++++ SOURCE RECORDS ++++

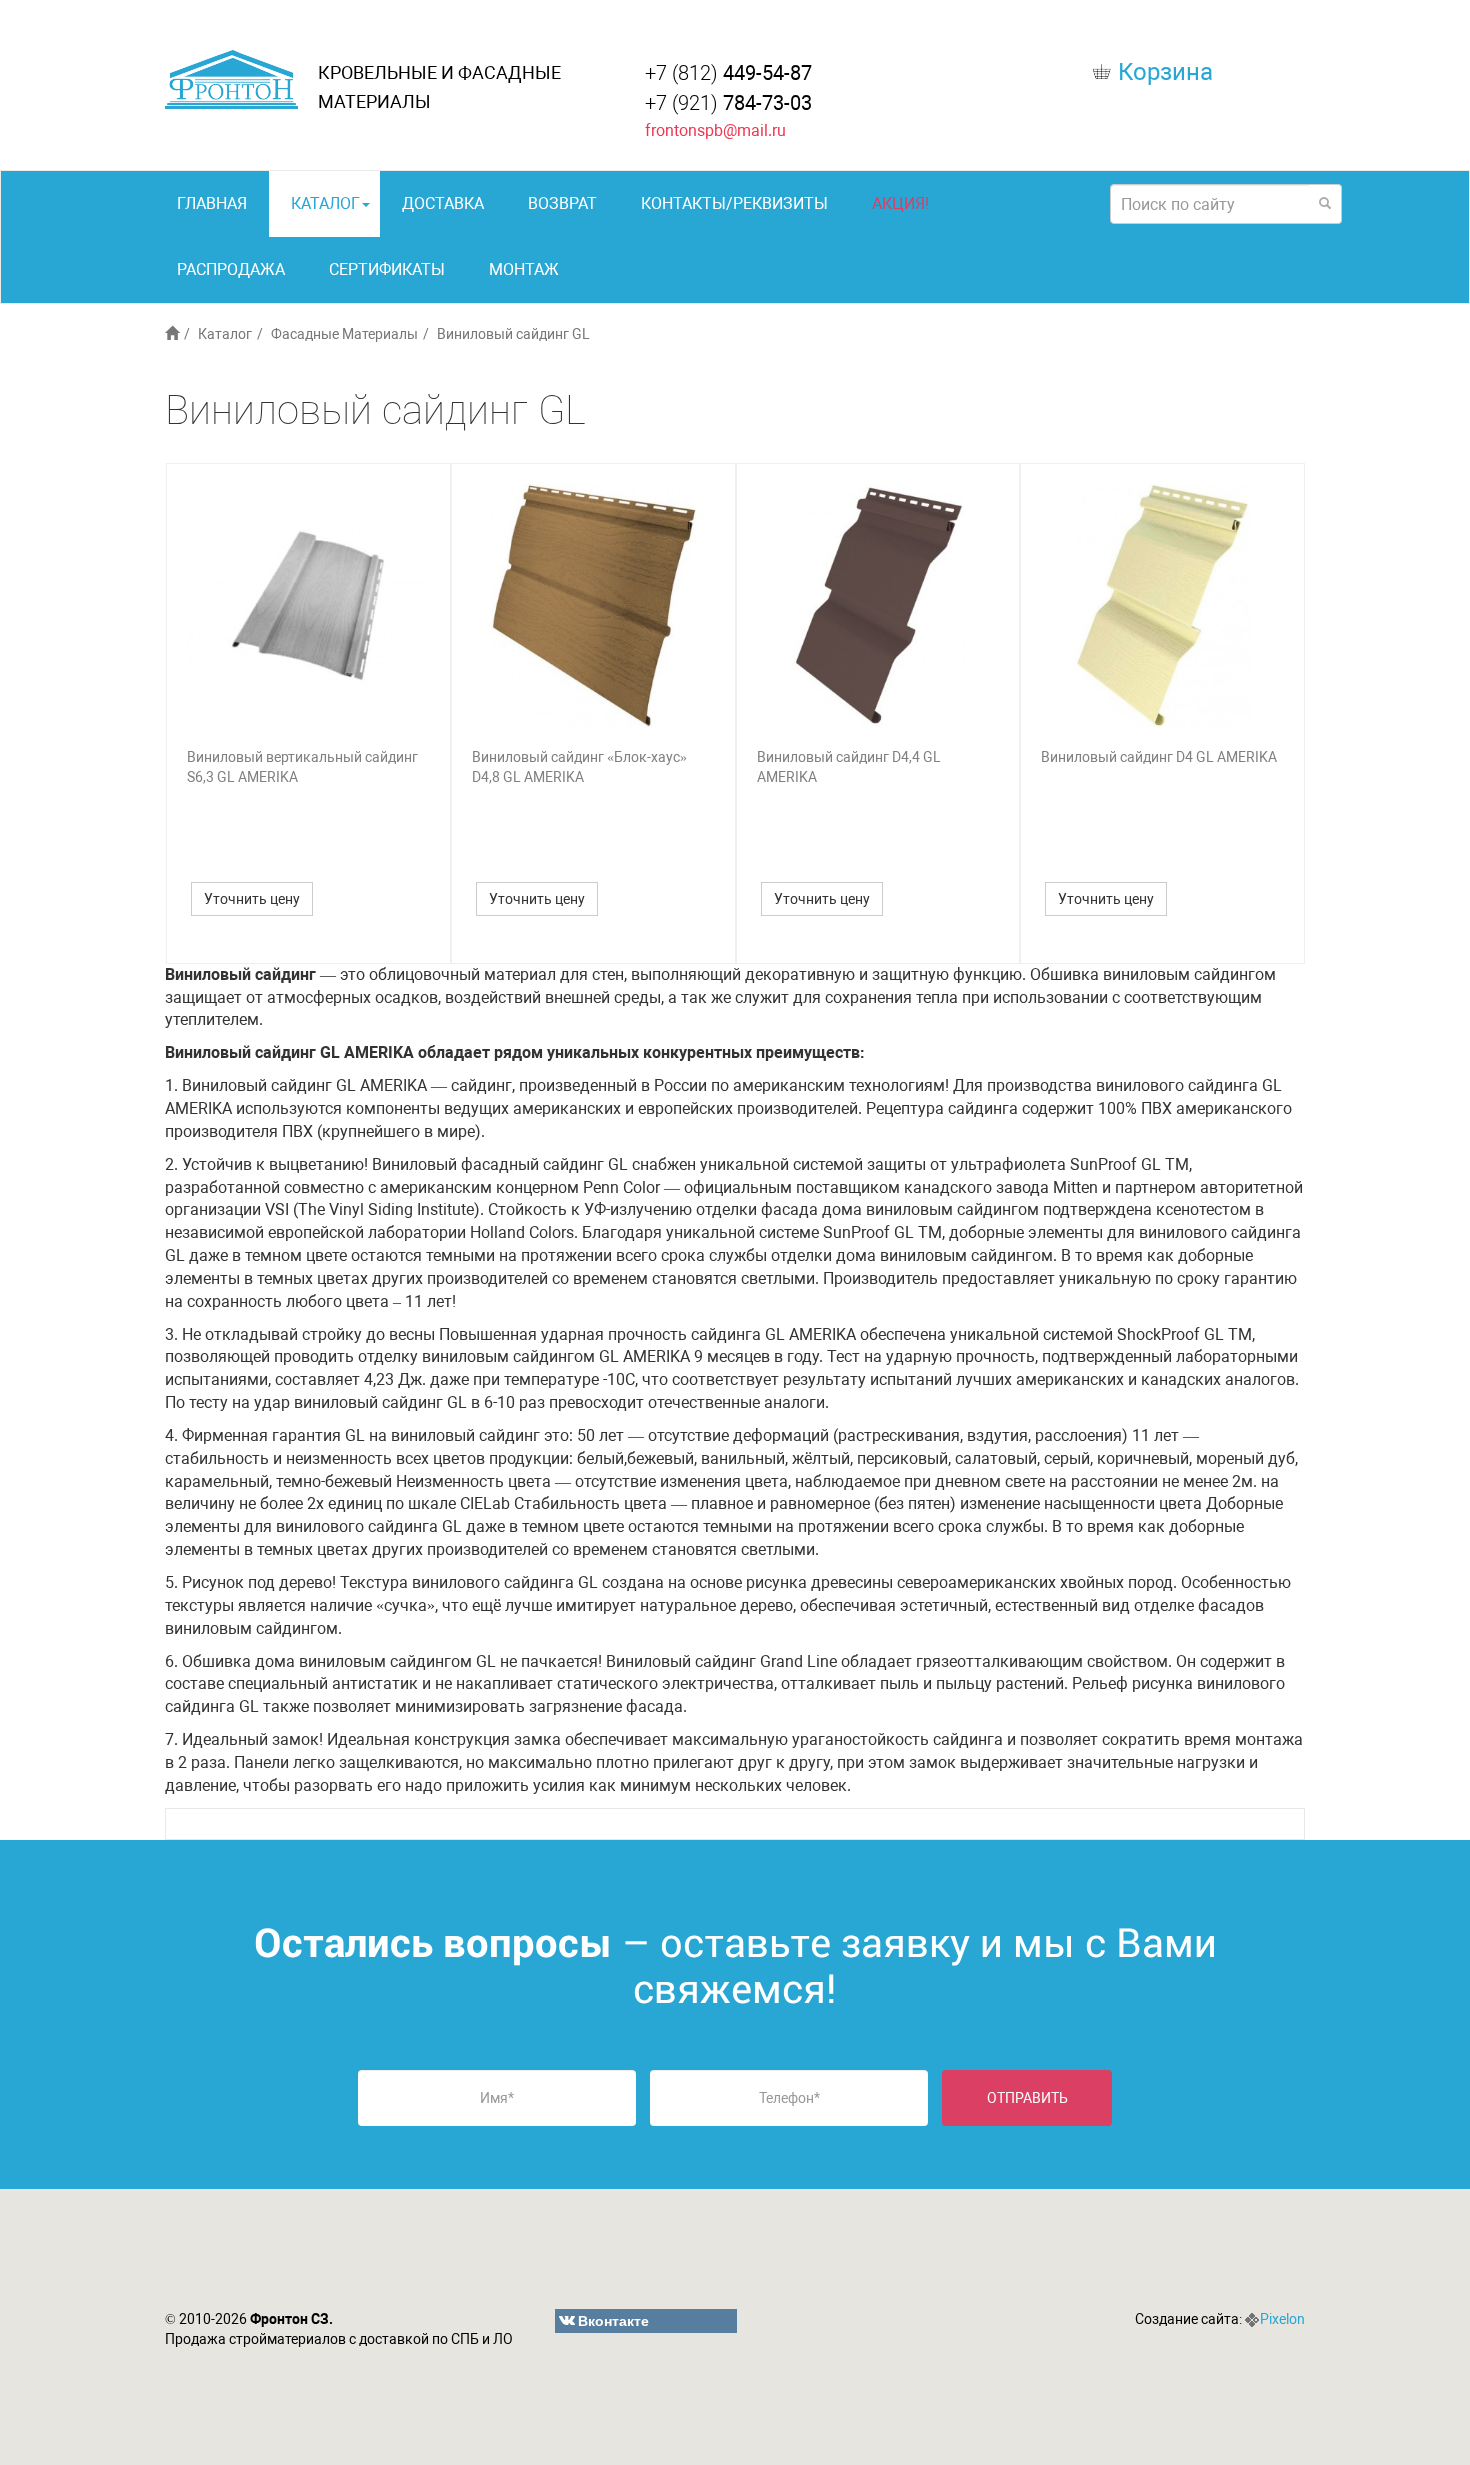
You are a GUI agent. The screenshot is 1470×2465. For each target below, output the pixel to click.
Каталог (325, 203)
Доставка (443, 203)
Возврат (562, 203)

++++
++++ SOURCE RECORDS ++++

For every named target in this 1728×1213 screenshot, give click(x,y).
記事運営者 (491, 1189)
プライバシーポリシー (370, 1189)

++++

-- TASK --
Look through the entries above and quote exactly the lines from the line with "You are a GUI" to the line with "Возврат (562, 203)", counting both of those lines.

-- RESULT --
You are a GUI agent. The screenshot is 1470×2465. For each target below, output the pixel to click.
Каталог (325, 203)
Доставка (443, 203)
Возврат (562, 203)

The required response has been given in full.